First, I am sorry that I have not been blogging more. I usually love to write and I want to share what God is doing in me and through me. It’s selfish to keep those things to myself. But it has been a real struggle for me since I have been here. So much has been going on inside of me.  I have been feeling on a deeper level than I ever thought was possible. It’s hard to put my heart into words but my heart is what I want to share with you. 

I have definitely experienced a new way of life.  I know by reading my first couple blogs, you probably gathered that I was a little uncomfortable and still trying to process what I had gotten myself into by coming on the World Race. Those thoughts were real but they definitely didn’t last long. It was less than a week before I had forgotten that I was away from home and that the life I am living might be labeled radical or out of the ordinary.

 
 

 It feels just right, nothing about it seems radical. The people here are incredible. They have welcomed us with open arms. Each of them has become so much more than someone I met on a trip around the world. They have become friends. They have become family, we laugh together, we share our hearts, we are quick to recognize when someone is having a bad day, and quick to put our own agenda on hold to help. Everything is slower and everything usually requires more work but the way everyone works together and spends time together makes the immediacy and luxury I have become accustomed to, less and less appealing. 

The first Sunday I spent here I said to Bonnie “I don’t know how I’m going to be able to leave this place” and she said, “Think about how much sweeter heaven going to look as we travel around the world. In heaven all the people that we have grown to love will finally be in one place.” How beautiful is that.

So as I sit here reflecting on my time here and the people I am going to say goodbye to in just a few days I try to picture the day that we will all be reunited, the day that all the people who have impacted me beyond explanation will all be in one place with our Dad… the one who ties us all together. I can’t even fathom what that is going to look like. It’s going to be AMAZING.

 
 
But I can’t help but thinking I wish they could meet here. I wish I could bring all the people I left at home around the world with me, I wish they could experience what I am experiencing first hand because I know it has shown me a way of life that brings me more fulfillment and joy than I have ever had.

 
 
 

I don’t want anyone to miss out on the joy that comes from loving your neighbor, living life a sacrifice, and from slowing down enough to really get to know the people you encounter ever day. I know not everyone is called to missions or to ministry but everyone is called to love and sometimes I think that word has lost its meaning. I think we would all agree that love makes people do crazy things. But the awesome thing about it is that those things only look crazy to the people on the outside. Because to the ones that are in love they make perfect sense.

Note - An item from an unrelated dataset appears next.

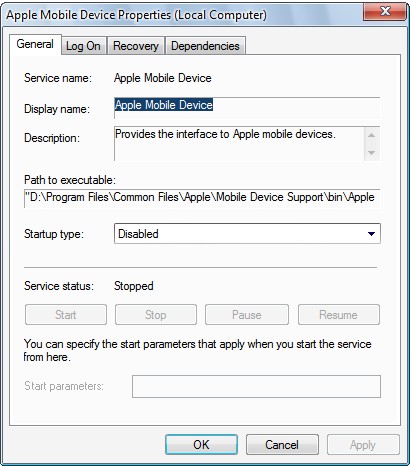
Task: Click the Pause service button
Action: tap(247, 314)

That’s how I feel right now. So many things that looked so crazy to me seem to make perfect sense now and when I try to explain them to people looking from the outside and they don’t respond the way I want them to, I get frustrated… not because I want them to agree with me or because I have to have their support but more because I feel like they are missing out.

I have fallen in love with the people, the children, God’s children, my brothers and sisters… and there is not anything I wouldn’t do to help them out. It’s a great feeling and my prayer is that my experiences will encourage other people to love more and love harder wherever they are at, so that we can share the joy and excitement, and so that we will be willing to go to extremes to love each other the way our Dad loves us………no matter what that may look like.